In Ellis, the mother obtained a domestic violence restraining order against the father from a Massachusetts court, which is where the mother lived with the child in question. The custody case, however, had originated in California, where the father lived. Therefore, the Massachusetts court got involved just so the peace could be kept until the California court could hear a motion to modify the parties’ previous custody and visitation orders, which had been made in 2009. But in getting involved, the Massachusetts judge said that the child, who actually testified, was a credible witness and was afraid of the father. Apparently, the child was scared because she had witnessed — among other things — a physical fight between her father and her uncle while she was visiting the father in California.

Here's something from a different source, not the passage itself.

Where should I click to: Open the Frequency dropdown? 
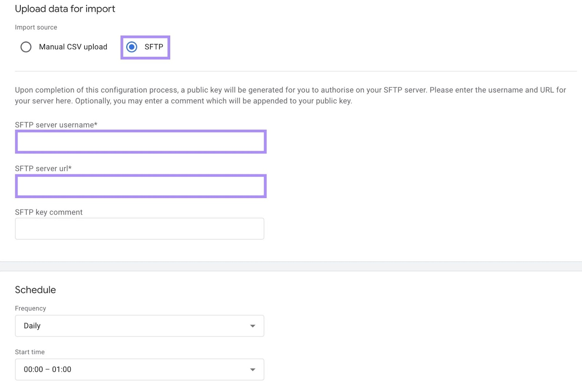[x=139, y=326]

During October, 2014, a hearing in California on the mother’s request to change custody — so that she would have sole custody and not just primary physical custody — took place. The mother started out by saying that she no longer needed the Massachusetts protective order, which was set to expire in about three days anyway, and so there was a stipulation that “the Massachusetts protective order is null and void effective today”.
After listening to the child testify, the California court said that it “does not see that there has been domestic violence perpetrated against the minor child . . . The Court believes that the minor child has an agenda”. Accordingly, the court denied the request to limit the father’s custodial time.

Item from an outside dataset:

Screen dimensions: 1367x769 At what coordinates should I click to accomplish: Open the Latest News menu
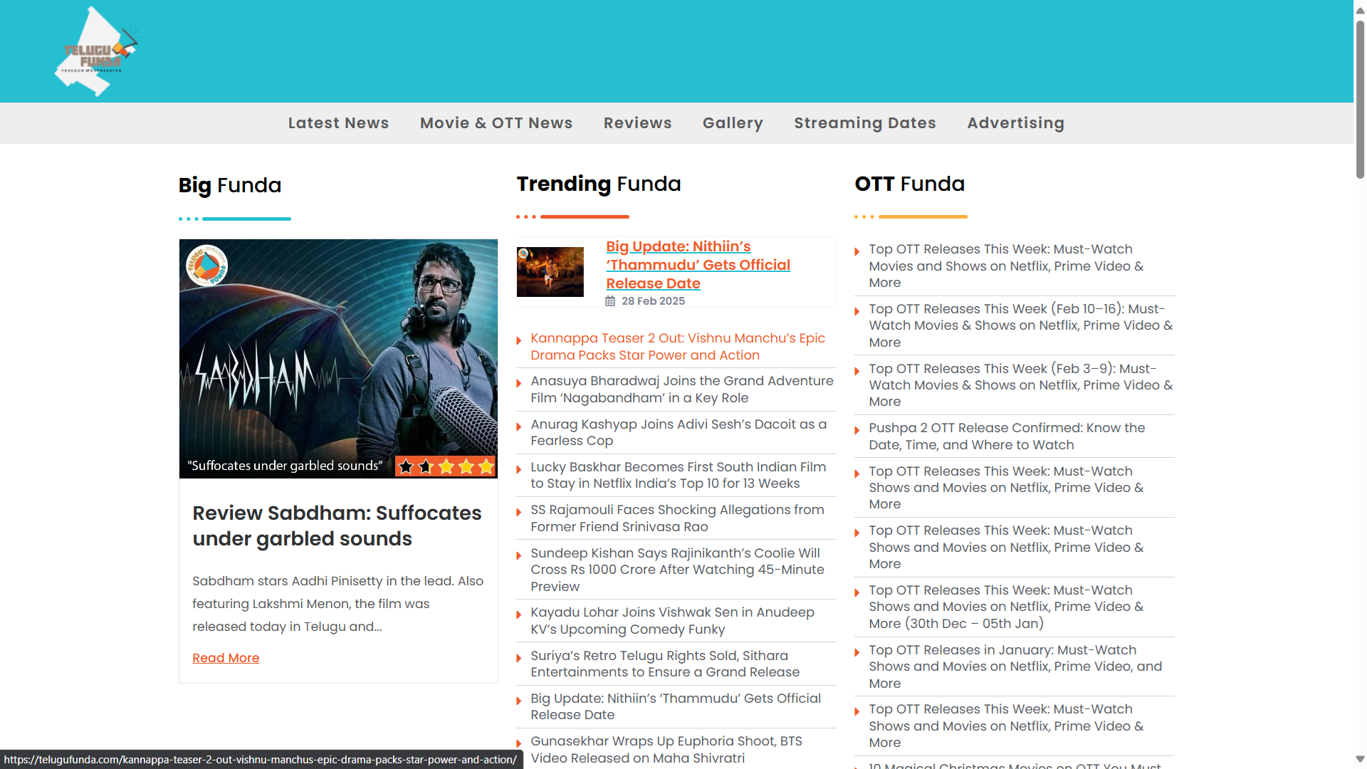[x=338, y=123]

Mother appealed, and the Court of Appeal reversed. The problem was Family Code section 3044, which states that once there has been a finding of domestic violence, “there is a rebuttable presumption that an award of sole or joint physical or legal custody of a child to a person who has perpetrated domestic violence is detrimental to the best interest of the child”.
There are a number of ways to rebut the presumption, but one of the ways that is expressly not allowed is the general goal of allowing both parents time with the child, as implied by section 3040, mentioned at the start of this blog. Yet the trial judge had stated “the court notes that under Family Code section 3040, the petitioner-father is clearly the parent more likely to allow the child frequent and continuing contact with the other parent and that mother is not the parent likely to allow frequent and continuing contact”.
The appeals court also noted that section 3044 — the domestic violence statute — applies if any court has made a finding that domestic violence has occurred, even if that court is based in another state and even if that court was not considering child custody and visitation as a whole but the limited issue of domestic violence.
The Court of Appeals decision, which was authored by Justice Lamar Baker, was certified for publication, which means that it may be relied on as precedent by attorneys and other judges.